What you are asked to do
Everything from the line with "The width and" to the end of the data below, both lines included, should be transcribed exactly; please omit the pictures.

Records
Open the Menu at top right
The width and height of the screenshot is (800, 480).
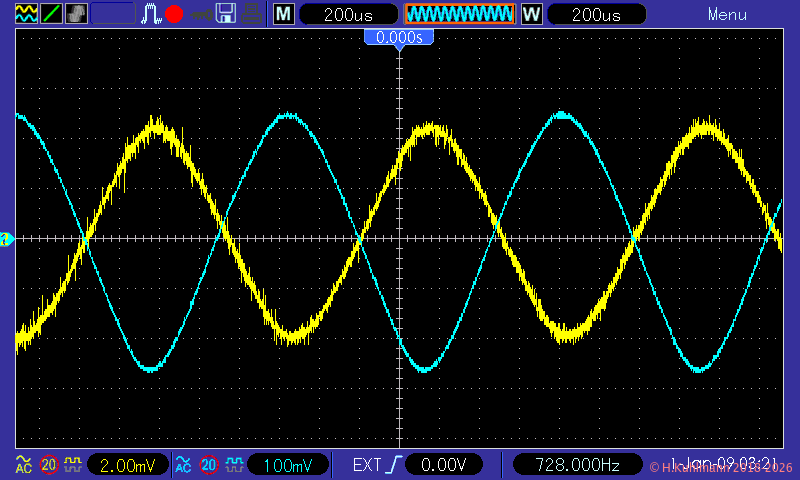click(x=727, y=14)
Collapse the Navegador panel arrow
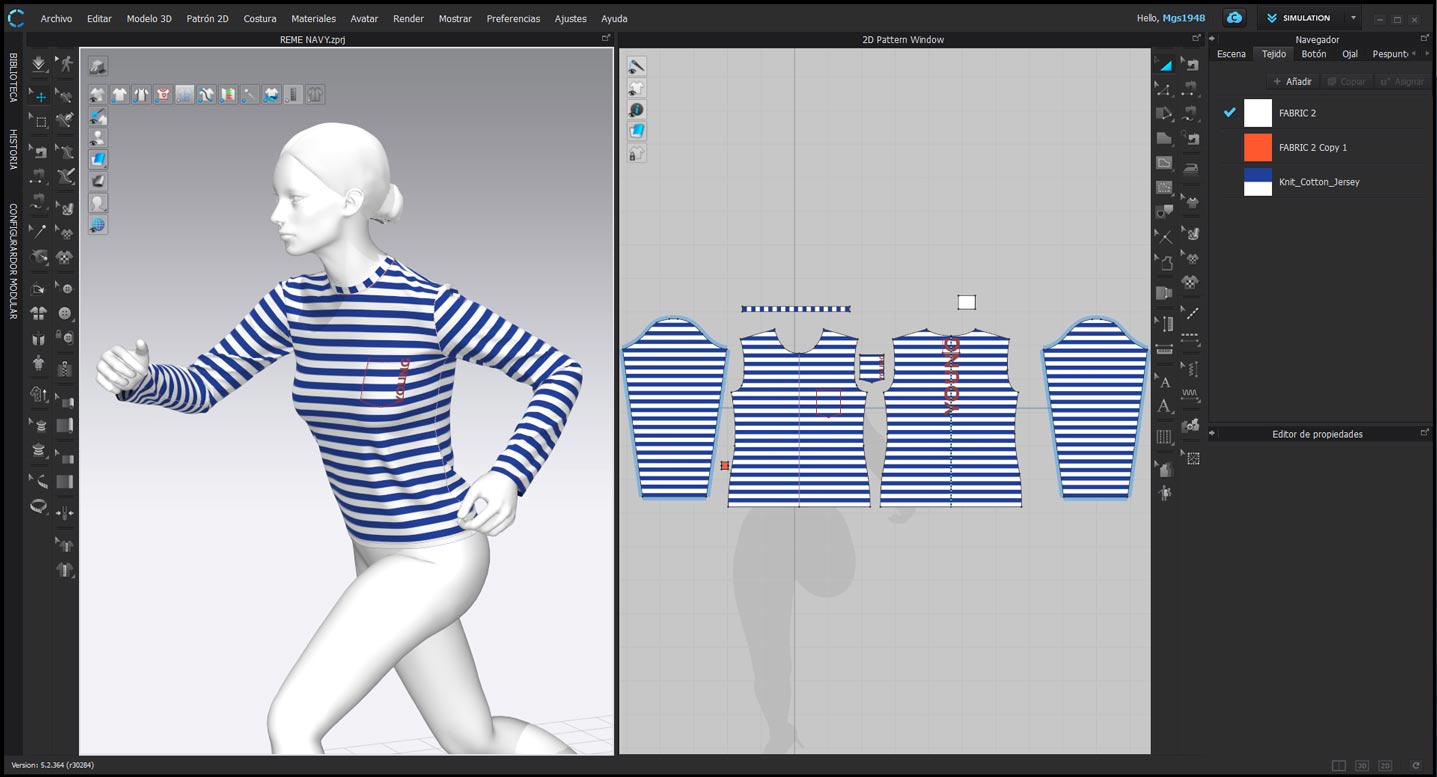This screenshot has height=777, width=1437. pyautogui.click(x=1213, y=39)
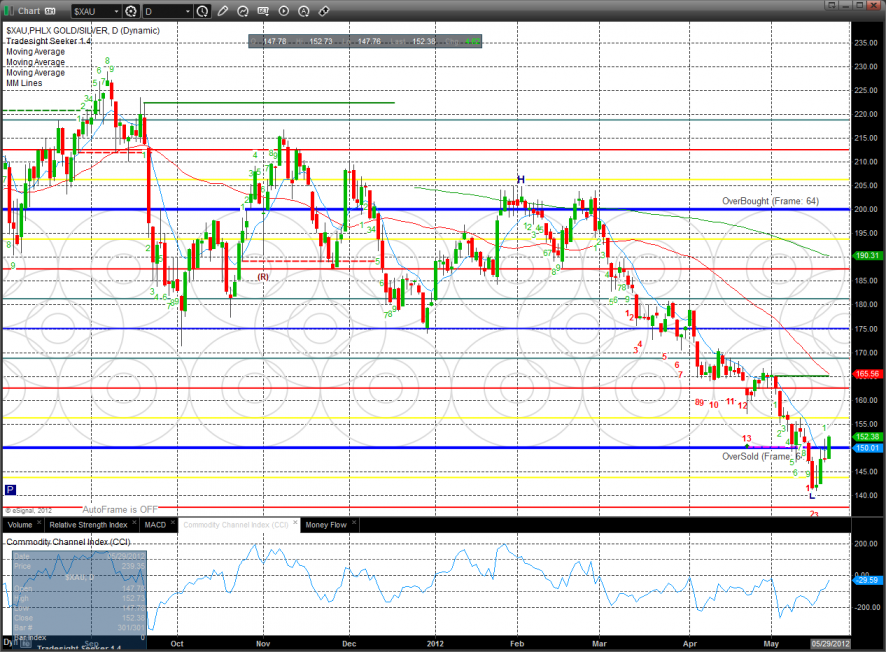This screenshot has width=886, height=652.
Task: Close the MACD indicator tab
Action: click(171, 524)
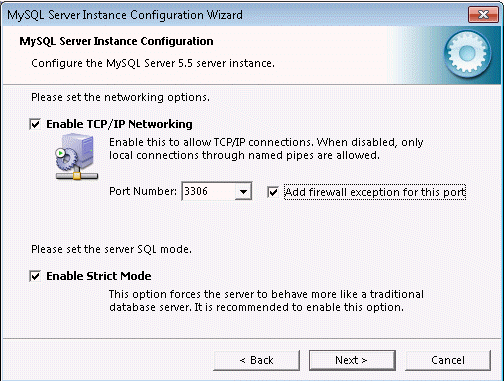Image resolution: width=504 pixels, height=381 pixels.
Task: Go to previous step with Back
Action: tap(256, 360)
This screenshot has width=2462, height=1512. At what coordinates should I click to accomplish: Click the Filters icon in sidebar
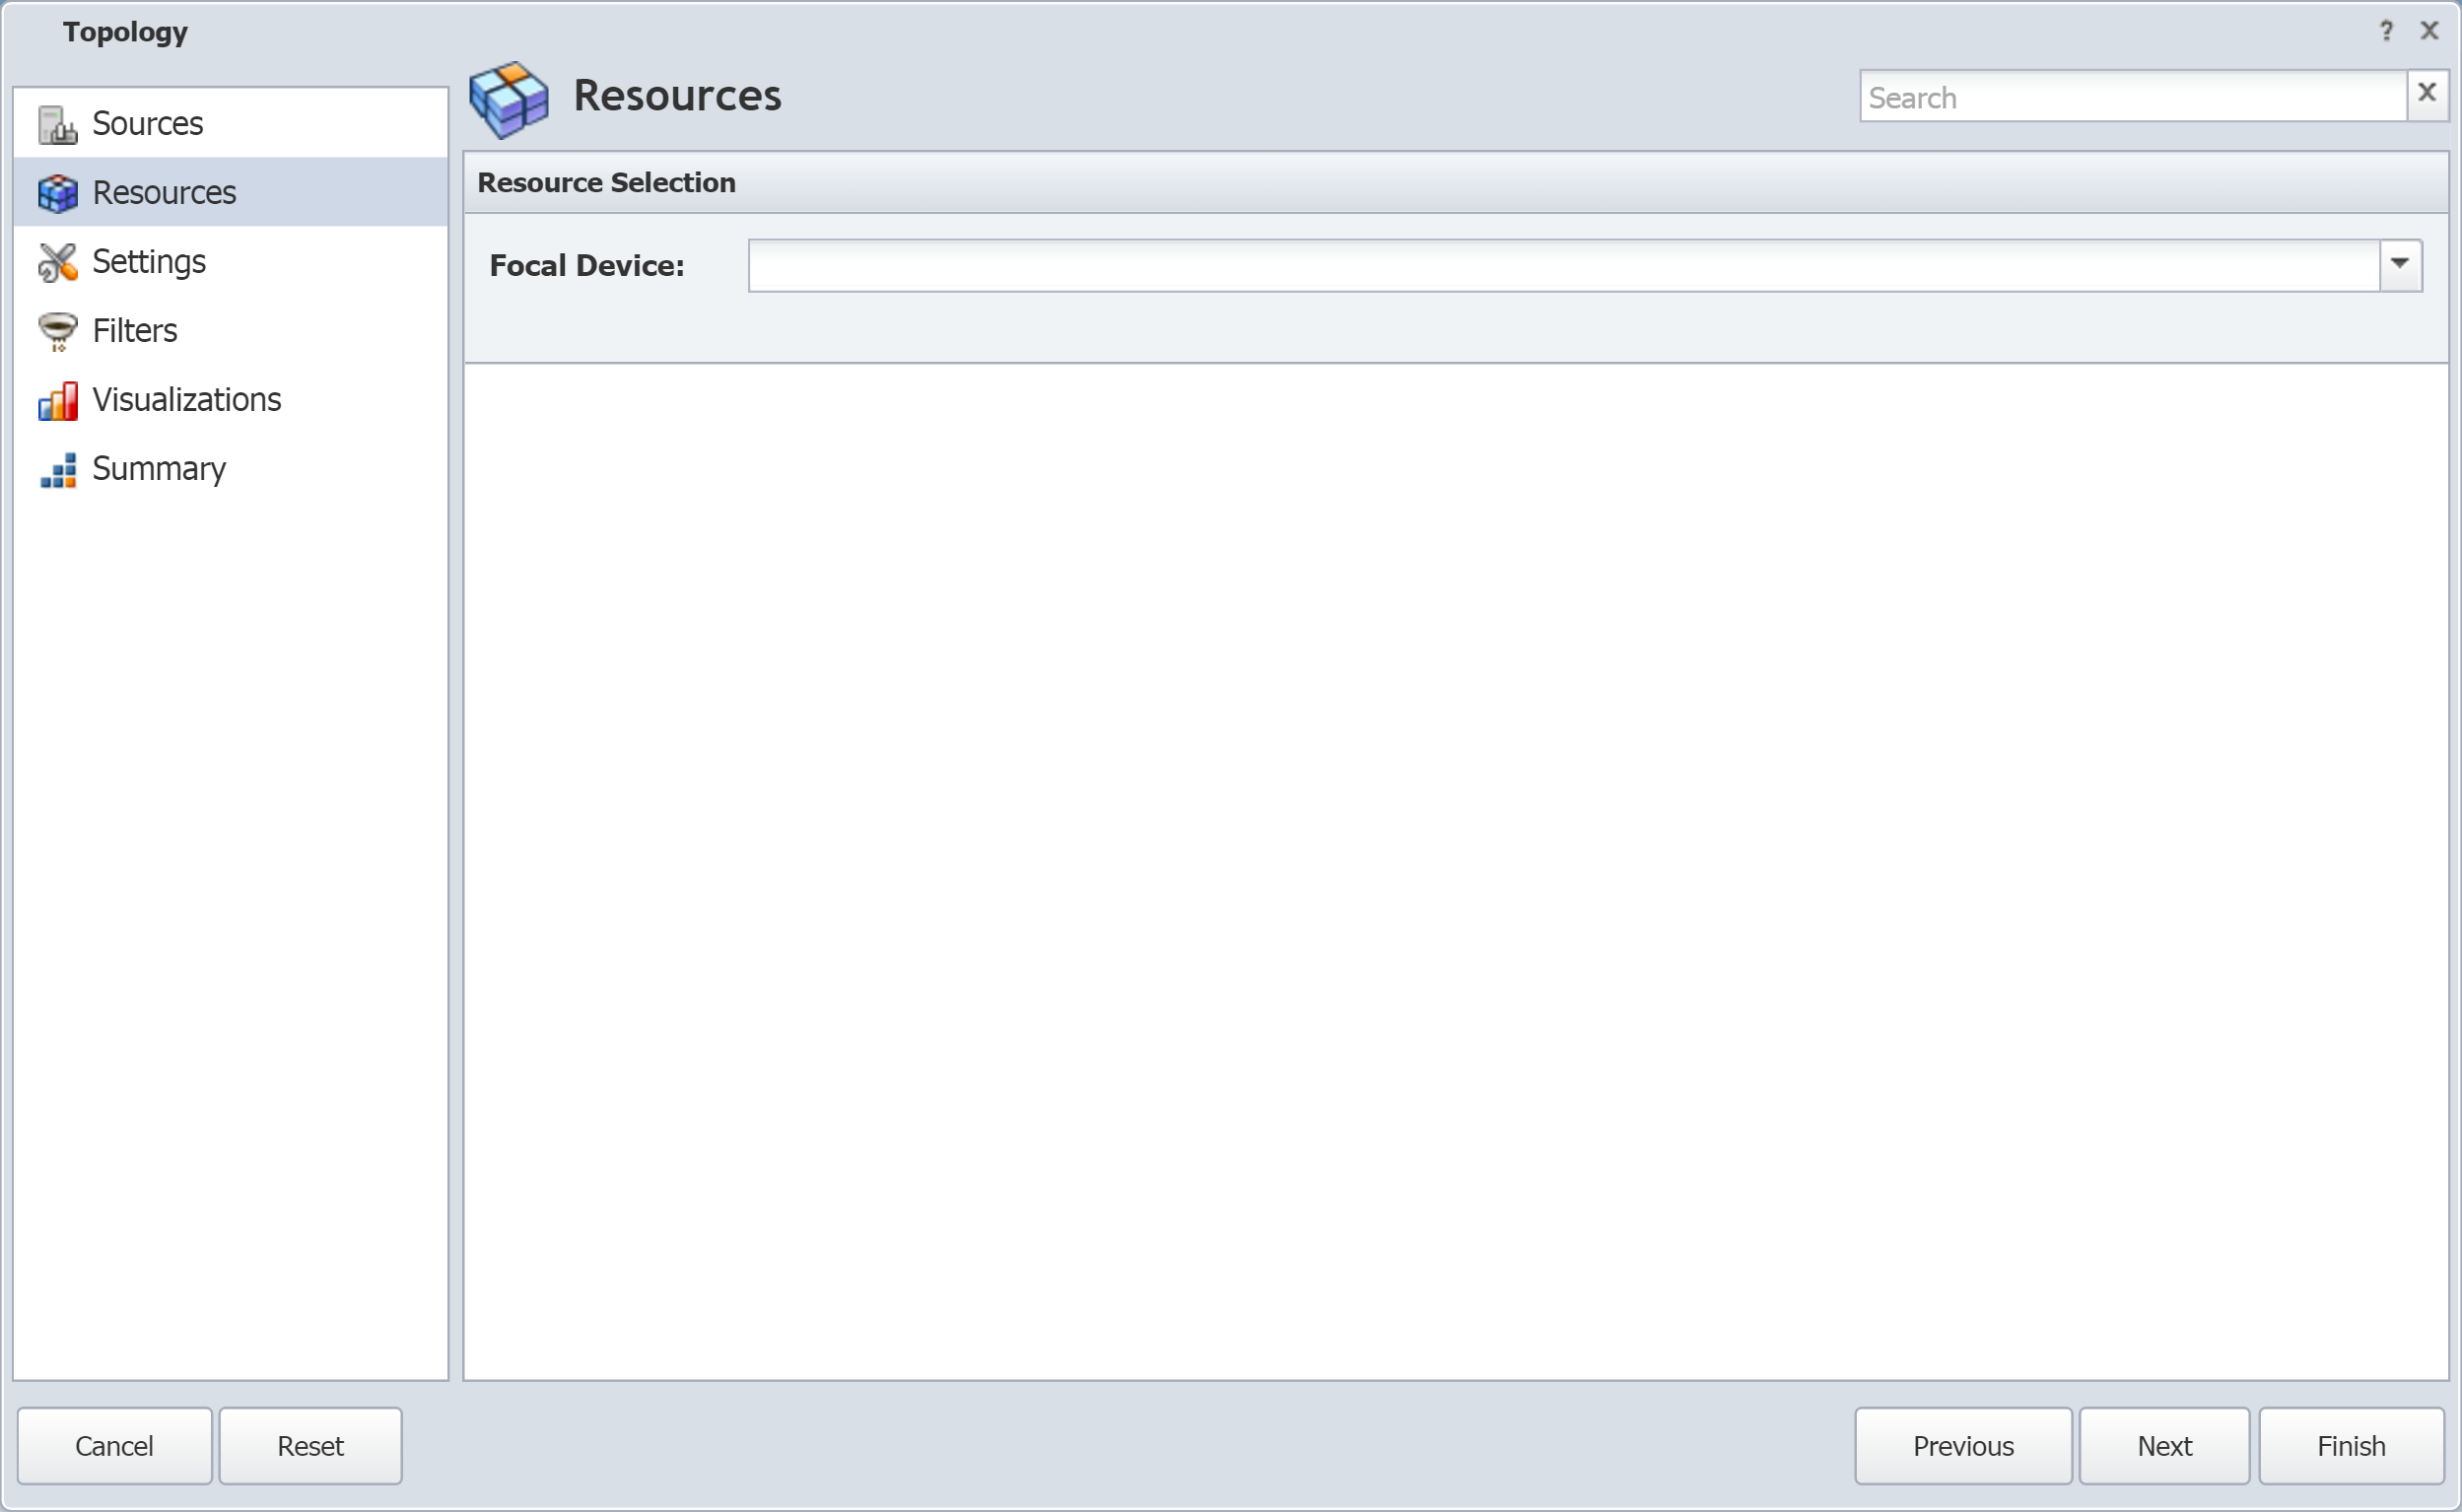click(56, 329)

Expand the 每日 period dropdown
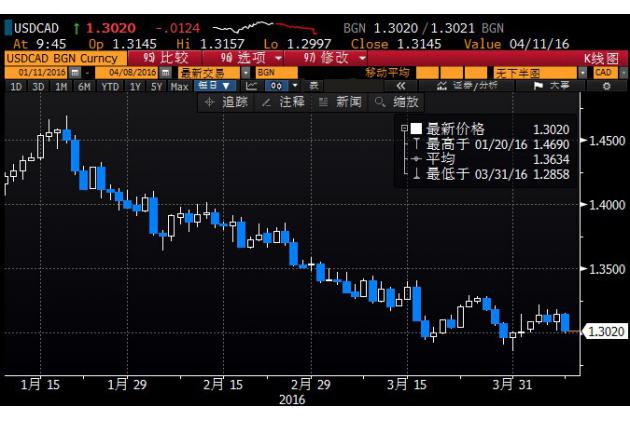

Solution to the exercise
The width and height of the screenshot is (800, 480).
click(x=727, y=14)
Collapse the Navegador panel arrow
This screenshot has height=777, width=1437. pyautogui.click(x=1213, y=39)
This screenshot has width=886, height=652.
Task: Close the MACD indicator tab
Action: click(171, 524)
Image resolution: width=504 pixels, height=381 pixels.
Task: Go to previous step with Back
Action: tap(256, 360)
This screenshot has width=2462, height=1512. At what coordinates should I click to accomplish: Click the Filters icon in sidebar
click(56, 329)

Expand the 每日 period dropdown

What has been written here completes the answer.